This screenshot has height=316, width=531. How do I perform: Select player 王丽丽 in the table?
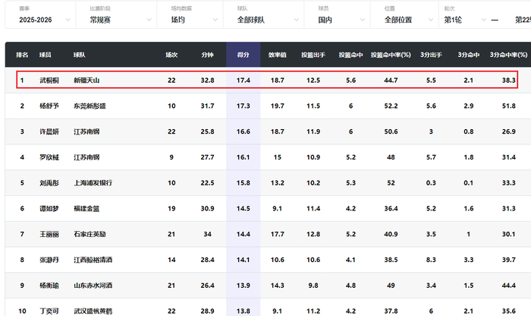tap(49, 235)
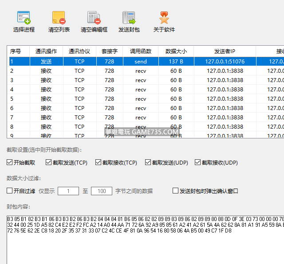
Task: Click the maximum byte size field showing 100
Action: 102,191
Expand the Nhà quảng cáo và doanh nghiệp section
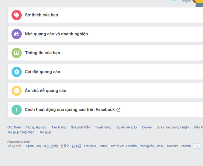203x166 pixels. click(x=105, y=34)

_ _ _ _ _ _ _

— Required work —
Text only, pictures out: give every record again as written.

— Expected answer —
This screenshot has height=316, width=531. How do I perform: Select player 王丽丽 in the table?
tap(49, 235)
Task: Click the maximum byte size field showing 100
Action: 102,191
Expand the Nhà quảng cáo và doanh nghiệp section
203x166 pixels. click(x=105, y=34)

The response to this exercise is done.